── Document extract

An easy argument to see that CRCs *can* be parallelized [1] is as follows. Note ...

cperciva · on Dec 22, 2014

CRC(first_half || second_half) = CRC(first_half || 000...0) XOR CRC(000...0 || second_half).

Yes. Or to go a bit further, taking advantage of the fact that CRCs are not just linear but also cyclic:

CRC(first_half || second_half) = CRC(first_half) * x^n mod p(x) XOR CRC(second_half), where p(x) is the generator polynomial.

The number of parts you'll want to split the data into will depend on the throughput:latency ratio of your CRC reduction (subject of course to asymptotic optimizations not being useful for small inputs, of course).

seiji · on Dec 22, 2014

but... isn't that what the article describes?

JoachimSchipper · on Dec 22, 2014

Both the article and cperciva use the algorithmic structure of CRC; but the article's trick still runs front-to-back. You need a "combine chunks" operation if you want to outsource part of the work to another processor.

seiji · on Dec 22, 2014

It exists as well, but isn't mentioned in the article. The article just cares about single process speed-up.

The other "merge CRCs" solution starts out resembling:

  /* Return the CRC-64 of two sequential blocks, where crc1 is the CRC-64 of the
   first block, crc2 is the CRC-64 of the second block, and len2 is the length
   of the second block. */
  uint64_t crc64_combine(uint64_t crc1, uint64_t crc2, uintmax_t len2)

────
── Task data

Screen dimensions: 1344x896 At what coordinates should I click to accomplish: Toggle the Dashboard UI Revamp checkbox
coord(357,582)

────
── Task data

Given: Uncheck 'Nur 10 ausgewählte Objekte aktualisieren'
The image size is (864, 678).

────
── Task data

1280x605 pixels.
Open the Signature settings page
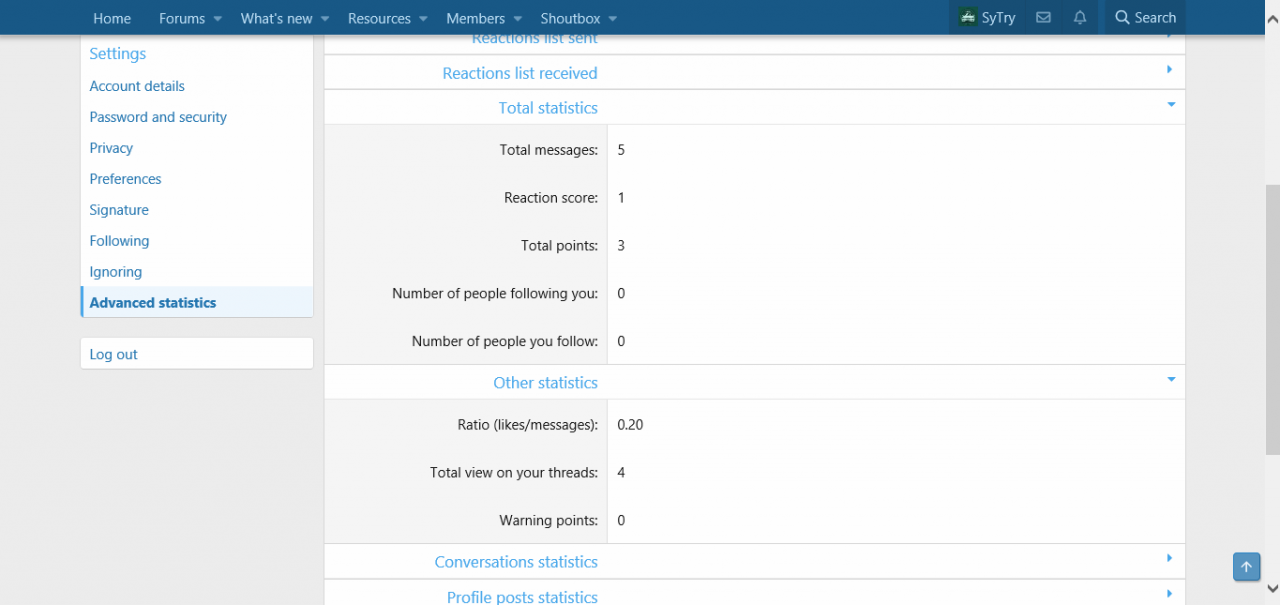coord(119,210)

────

Required task 1: Which distinct usernames post in the forum thread about parallelizing CRCs?
Required task 2: Can you write out everything in the records from the line containing "Screen dimensions: 1344x896" down to the line containing "coord(357,582)", with both of those lines included?

Written reply 1: cperciva, seiji, JoachimSchipper

Written reply 2:
Screen dimensions: 1344x896 At what coordinates should I click to accomplish: Toggle the Dashboard UI Revamp checkbox
coord(357,582)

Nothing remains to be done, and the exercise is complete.